WORK TO BE COMPLETED: Only the lines from the one containing "Open the 150% (推荐) scaling dropdown" through the last line of the material should be copied, exactly as written and without pictures.

RECORDED INFORMATION:
__________________________________________________

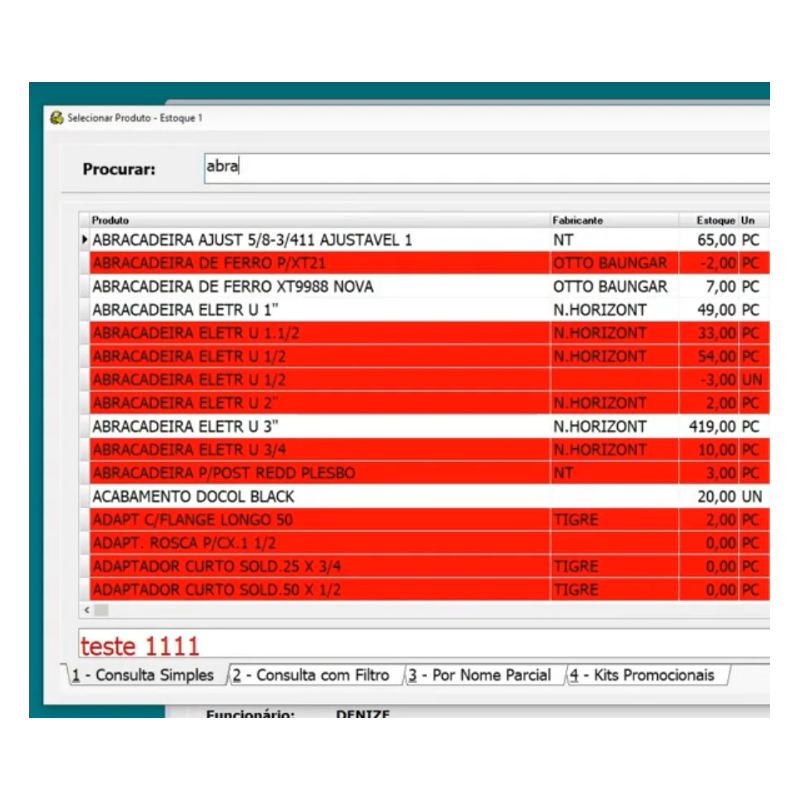Switch to Consulta com Filtro tab
Image resolution: width=800 pixels, height=800 pixels.
[x=315, y=675]
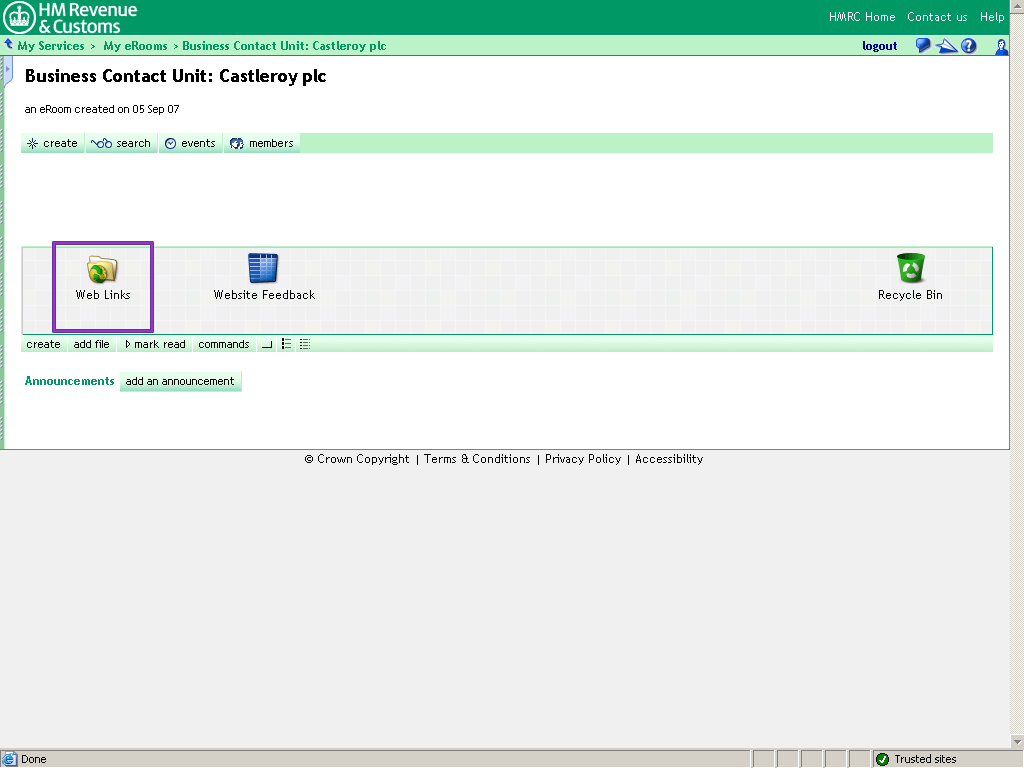Select the compact list view icon
The height and width of the screenshot is (768, 1024).
tap(286, 344)
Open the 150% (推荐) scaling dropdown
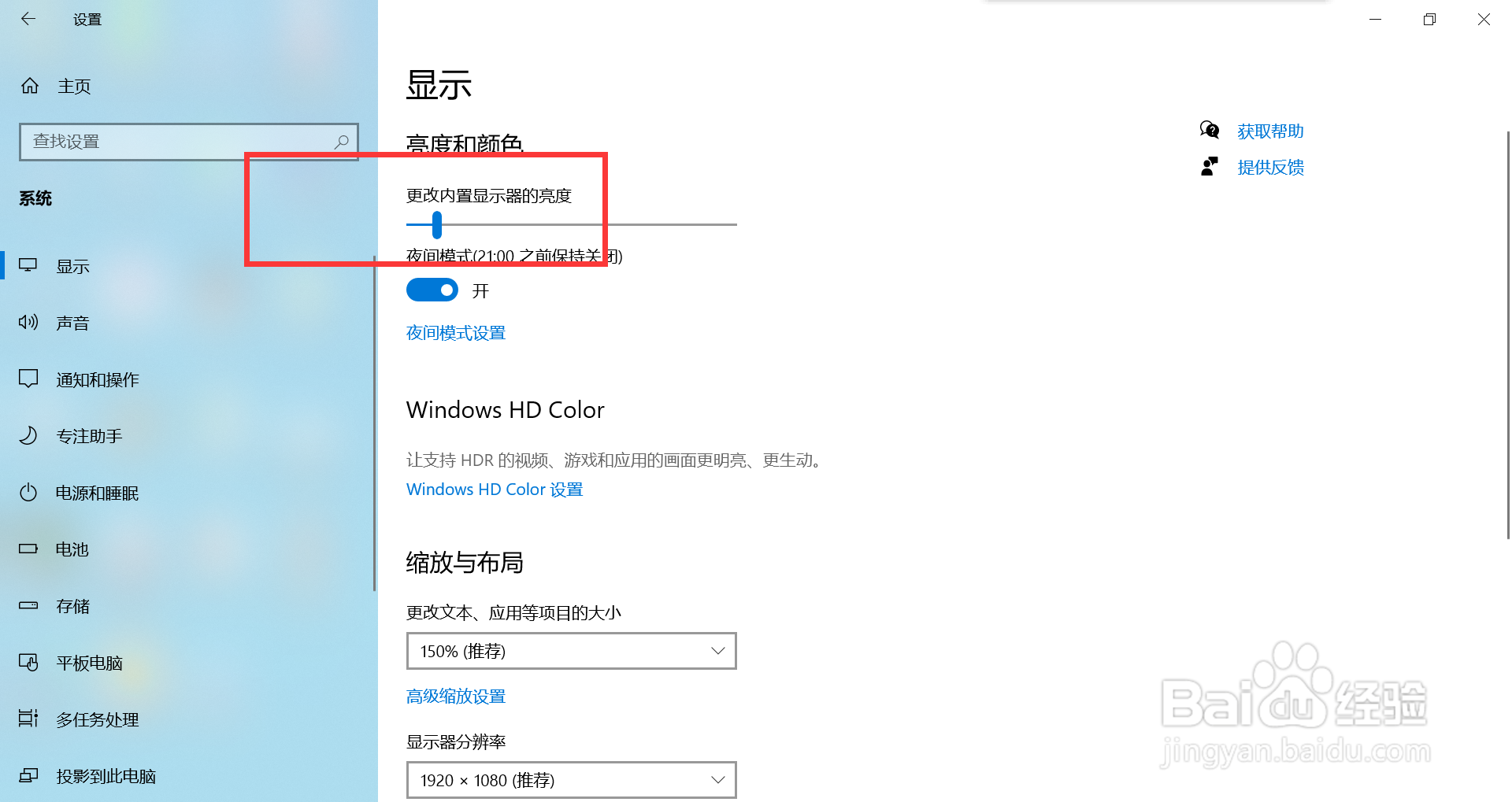Image resolution: width=1512 pixels, height=802 pixels. 572,651
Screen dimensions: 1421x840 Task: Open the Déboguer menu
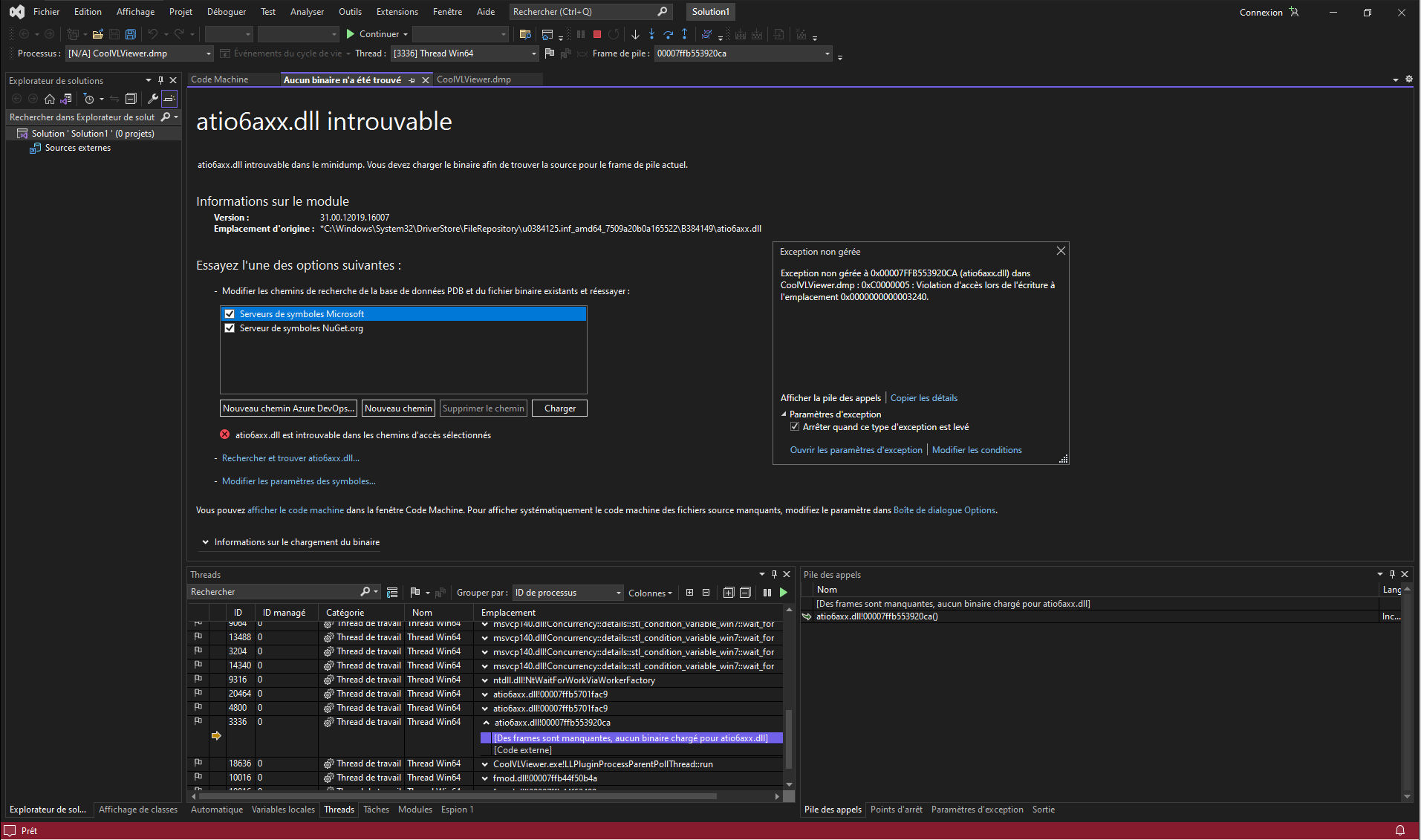[226, 12]
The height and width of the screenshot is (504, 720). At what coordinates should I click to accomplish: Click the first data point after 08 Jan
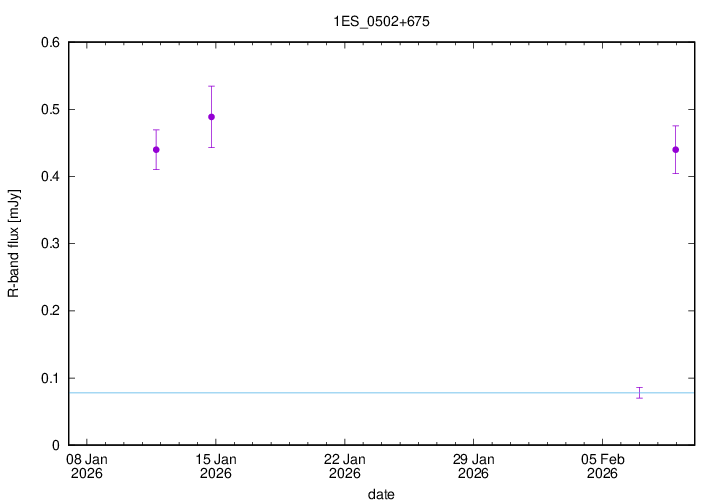tap(156, 150)
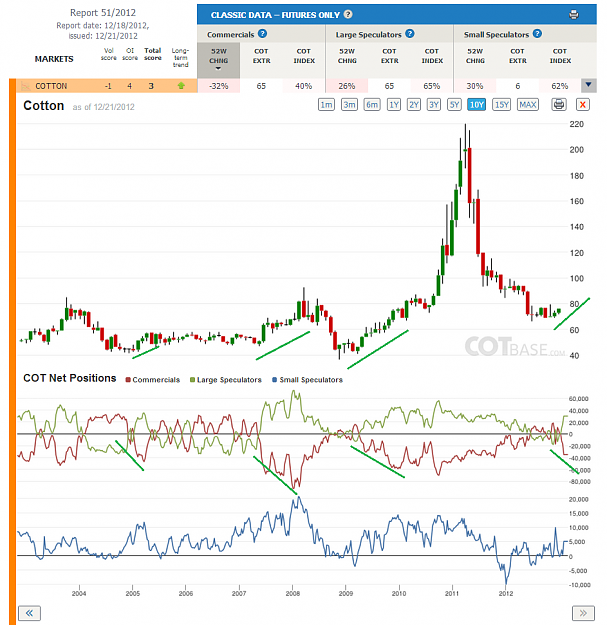The height and width of the screenshot is (625, 607).
Task: Open the COTTON market row link
Action: [x=51, y=86]
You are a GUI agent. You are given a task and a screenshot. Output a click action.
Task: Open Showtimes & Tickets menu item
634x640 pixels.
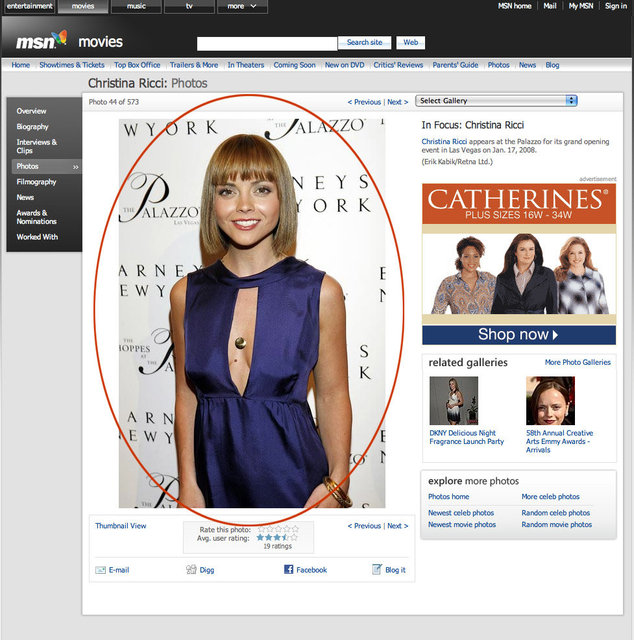71,65
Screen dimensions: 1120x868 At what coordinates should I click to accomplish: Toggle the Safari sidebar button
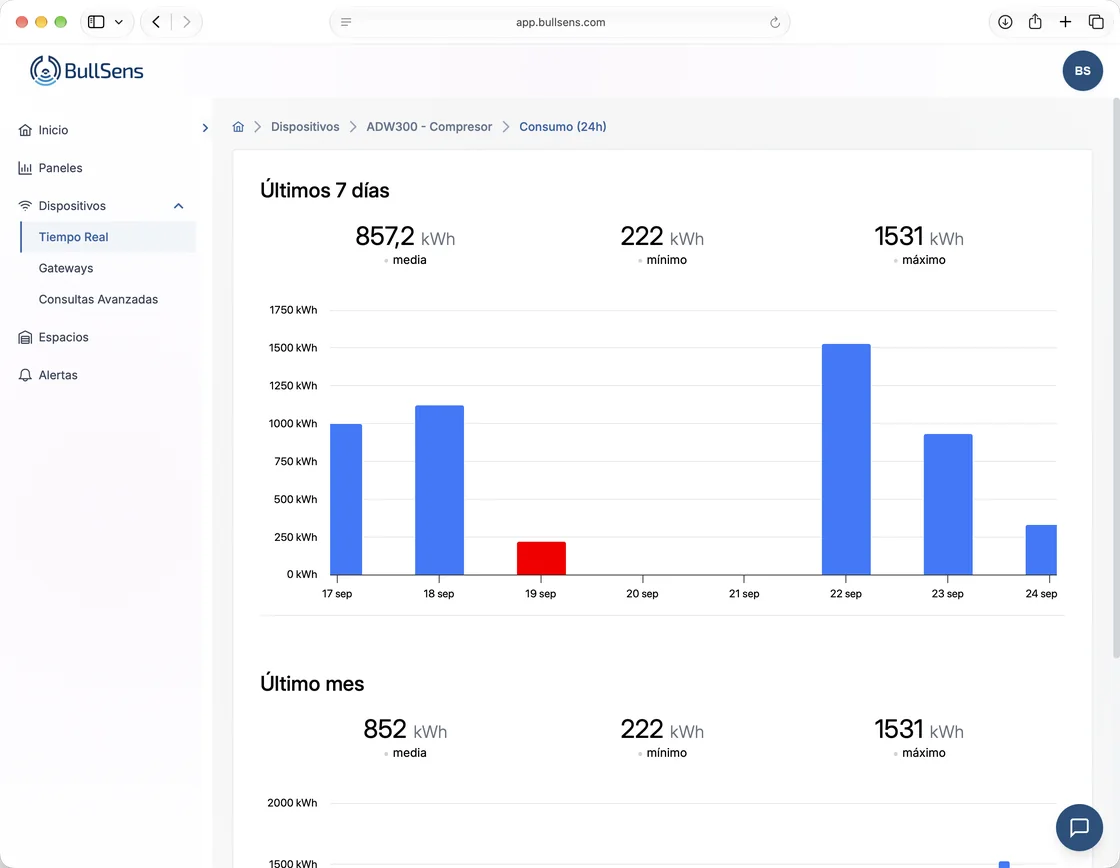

__________________________________________________

RESULT:
Open the 150% (推荐) scaling dropdown
Image resolution: width=1512 pixels, height=802 pixels. 572,651
Screen dimensions: 1421x840 Task: Open the Déboguer menu
[226, 12]
The height and width of the screenshot is (504, 720). At what coordinates should I click to accomplish: Click the first data point after 08 Jan
tap(156, 150)
The height and width of the screenshot is (625, 607).
Task: Open the COTTON market row link
Action: [x=51, y=86]
You are a GUI agent. You are given a task and a screenshot. Output a click action.
Task: Open Showtimes & Tickets menu item
634x640 pixels.
71,65
Screen dimensions: 1120x868 At what coordinates should I click to accomplish: Toggle the Safari sidebar button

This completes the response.